“ Ellerime sarılır beni bir gün unutacaksan bir gün bırakıp gideceksen boşuna yorma derdi boş yere mağaramdan çıkarma beni alışkanlıklarımı özellikle yalnızlığa alışkanlığımı kaybettirme boşuna tedirgin etme beni bu sefer geride bir şey bırakmadım tasımı tarağımı topladım geldim neyim var neyim yoksa ortaya döktüm beni bırakırsan sudan çıkmış balığa dönerim ” ( Oğuz Atay – Tutunamayanlar )
Oğuz Atay; efsane paragrafında yaşanması muhtemel olan her duyguyu barındırmış. Bu paragrafı farklı duygularla en az 48 kere okumuşumdur anlamak için. Tam olarak anladığım da söylenemez.
Unutma, gitme, tedirgin etme, bırakılma, terk edilme eylemleri hep birileri tarafından maruz bırakıldığımız ya da birilerini maruz bıraktığımız duygulardır. Bir başkası için terk edilir, bir başkası tarafından tedirgin ediliriz.
Aldatmadığımız zamanları fedakarlık olarak ifade eder, aldattığımızı söylediğimiz zamanları ise dürüstlük olarak nitelendiririz. Yaşadıklarımız olumlu olduğu zaman olumlu sonuçlardan bahsediyoruz, olumsuz olduğu zaman yine olumlu sonuçlardan bahsediyoruz. Biz hayat karşı hep işimize geldiği gibi davranıyoruz.

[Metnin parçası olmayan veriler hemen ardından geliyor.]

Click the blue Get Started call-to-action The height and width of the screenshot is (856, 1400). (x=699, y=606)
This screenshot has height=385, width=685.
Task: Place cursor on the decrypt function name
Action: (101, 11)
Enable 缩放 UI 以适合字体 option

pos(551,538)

Hayatta bazı doğrular vardır, sürekli batıya giderek olduğumuz yere tekrar varacağımız gibi, Neşat Ertaş’ ın ölümü gibi, dünyamızın ekvatordan şişkin kutuplardan basık olması gibi, suyun kaldırma kuvveti, güneşin doğudan doğup – batıdan batması gibi . . . vb Terkedilişler, aldatılışlar, sevmeler, ağlamalar, sevişmeler, unutmalar, uğraşlar, yalanlar, sevinmeler, üzülmeler, gitmeler, kalmalar, hırslar, ihanetler, sadakatsizlikler ve birçok duygu, bir çok his hayata dairdir ve en az Neşet Ertaş’ın yokluğu kadar da gerçektir.
Ben bu yazı hakkında sayfalarca yazı yazabilirim ama siz zaten ilk paragrafta Oğuz Atay’ı okuduktan sonra ben ne yazsam eksik kalacak, iyisi mi siz tekrar okuyup kendi yazınızı yazın, belki size farklı duygular hissettiriyordur.